While not quite implying that the Church should end, it is clear to him that the institution needs to do away with the old and bring in the new, saying: “However, a certain social form and also a certain language may end.”
He added: “This concerns the coexistence of freedom and obedience, faith and life, the relationship between men and women, lay people and clerics, diversity and unity in the church.”
His approach, local German media note, is categorical opposed to that of the former pope, Joseph Ratzinger, formerly Pope Benedict XVI, who has also written a new book and has reportedly called homosexuality “the work of the Antichrist.”
Marx was already considered the driving force behind a reform process of the Catholic Church in Germany, which is called the “Synodal Way” and is supposed to deal with sexual morality, celibacy and the position of women.
Conservatives like the Cologne Cardinal Rainer Maria Woelki and especially the former Regensburg Bishop Cardinal Gerhard Mueller are considered to be sharp critics.

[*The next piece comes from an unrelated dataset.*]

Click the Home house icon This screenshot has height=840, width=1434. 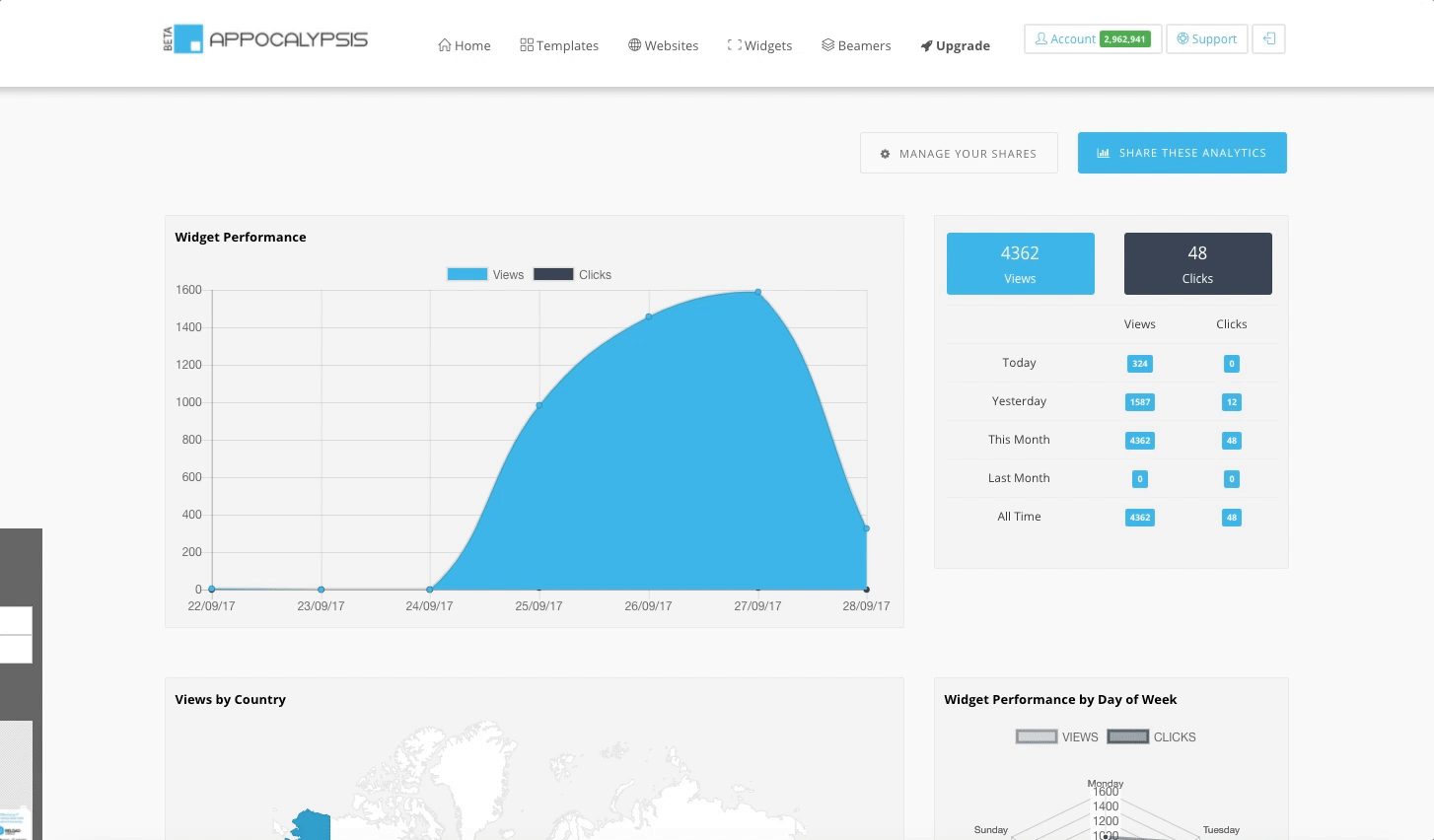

Marx does not mention any of these names in his book, but he clearly opposes conservative, reactionary tendencies, according to local media.
He said that a church “that persists in a purely negative view of modernity and dreams itself back into an idealised past […] is not only outdated, it should even be prevented. That such voices can be heard in part worries me.”
The cardinal writes that he hopes for “a new era of Christianity” and a “new theology” that will “go one step further”.
He said: “It must be a theology that learns even more to interpret the” signs of the times “in the light of the gospel”.
Reflecting on the Church’s waning flock, he also believes that “a church that expresses its faith mainly in theologically reflected texts and in the catechism […] will hardly be able to attract people.”
He said: “Nothing human is alien to the church”. as “if being free and being Catholic cannot belong together, the path of faith in the future is blocked.”
Local media believe he is extremely progressive in some ways, but concede that the cardinal is not very specific.
For example, he does not comment on the way the Catholic Church deals with homosexuals and the word celibacy does not even appear on the 175 pages of the book, according to German online site Tag24.
But he did emphasise that he was unconcerned about the matter of the ordination of women.